Atomic Blonde grossed $51.6 million in the United States and Canada and $46.7 million in other territories, for a worldwide total of $98.3 million, against a production budget of $30 million.
Atomic Blonde was projected to gross around $20 million from 3,304 theaters during its first weekend. It grossed $1.52 million from Thursday night previews at 2,685 theaters. After making $7.1 million on its first day (including previews), the film went on to open to $18.3 million, finishing 4th at the box office, behind Dunkirk, The Emoji Movie and Girls Trip. In its second weekend the film dropped 55% to $8.2 million, finishing 7th at the box office.
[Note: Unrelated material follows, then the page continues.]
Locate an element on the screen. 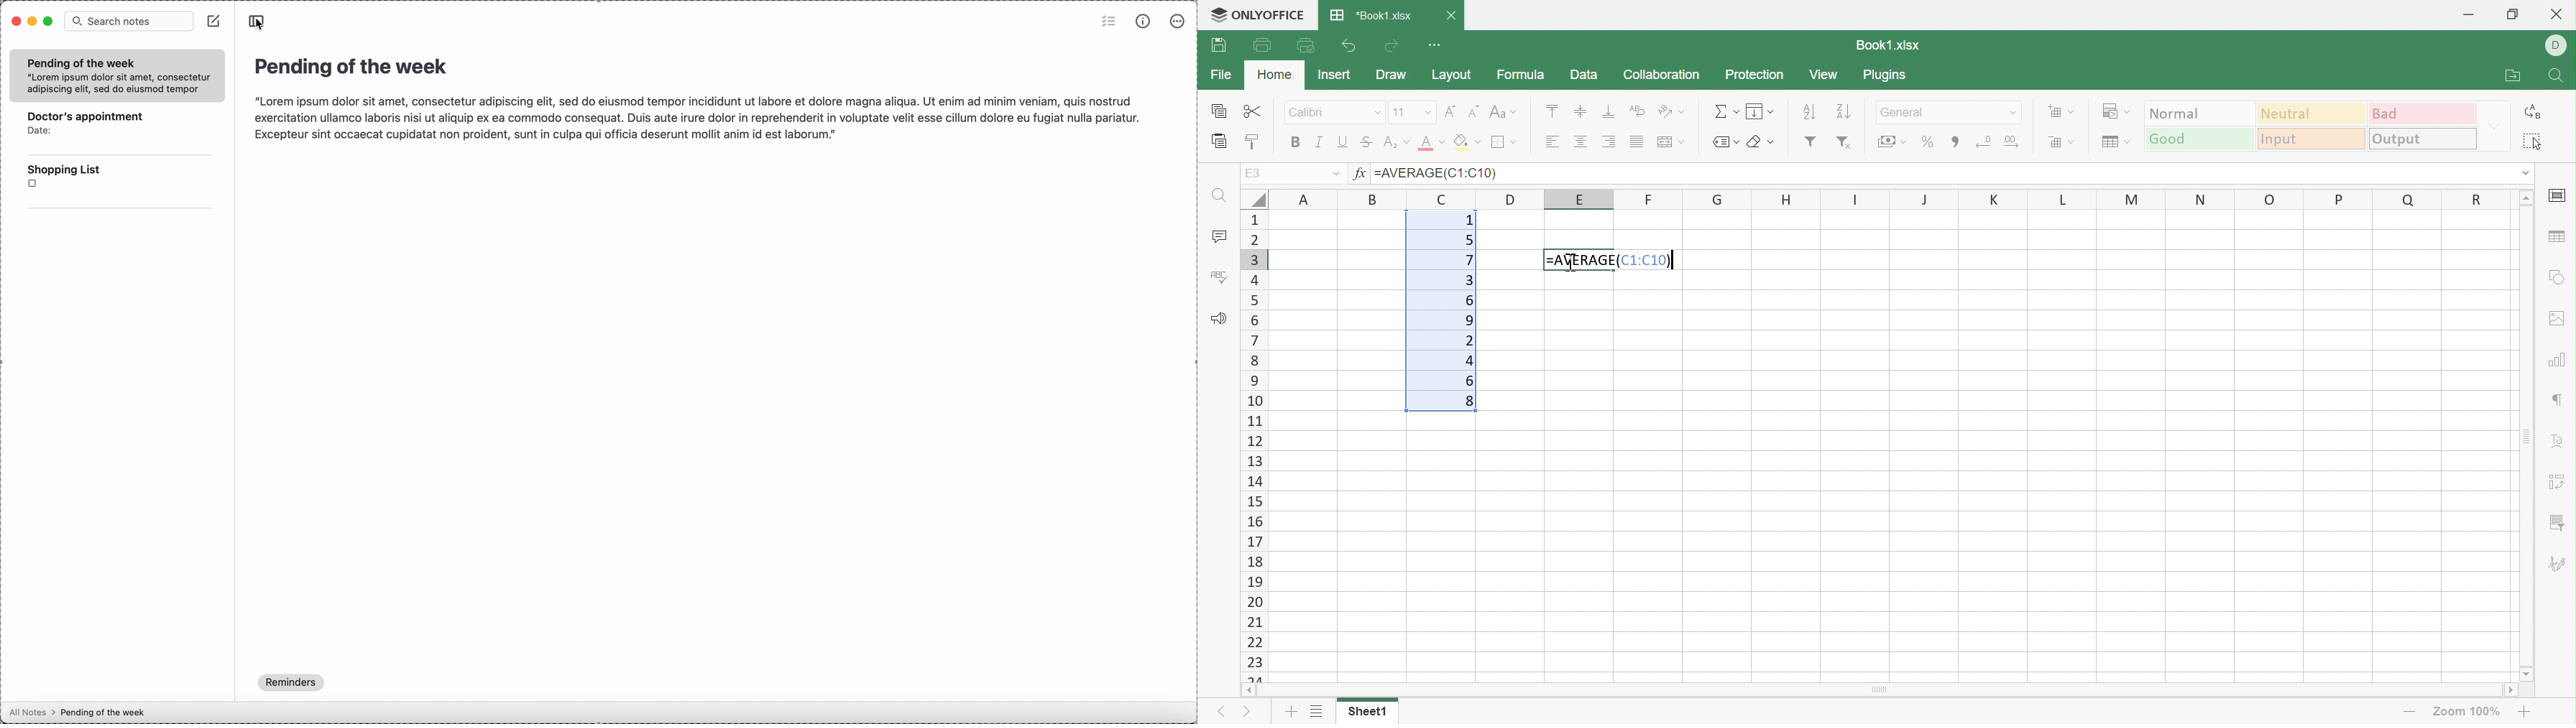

It made $4.5 million in its third week and $2.2 million in its fourth, finishing 10th and 13th at the box office, respectively.
On review aggregation website Rotten Tomatoes, the film has an approval rating of 77% based on 249 reviews, with an average rating of 6.4/10. The site's critical consensus reads, "Atomic Blonde gets enough mileage out of its stylish action sequences – and ever-magnetic star – to make up for a narrative that's somewhat less hard-hitting than its protagonist." On Metacritic, which assigns a normalized rating to reviews, the film has a score of 63 out of 100, based on 50 critics, indicating "generally favorable reviews". Audiences polled by CinemaScore gave the film an average grade of "B" on an A+ to F scale.
Richard Roeper of the Chicago Sun-Times gave the film 3.5 out of 4 stars, saying: "Borrow from Bourne and Bond. Rinse and repeat. This is the recipe for the quite ridiculous, ultra-violent and deliriously entertaining Atomic Blonde, a slick vehicle for the magnetic, badass charms of Charlize Theron, who is now officially an A-list action star on the strength of this film and Mad Max: Fury Road." Writing for Rolling Stone, Peter Travers praised the cast and fight scenes, giving it 3 stars out of 4 and saying, "It's the fight scenes that count – and they're astonishingly good, from a mano-a-mano beatdown involving Theron's stiletto heel and a thug's jugular vein to a climactic free-for-all in a swanky hotel suite where 99 Luftballons scores every gunshot and gut-punch."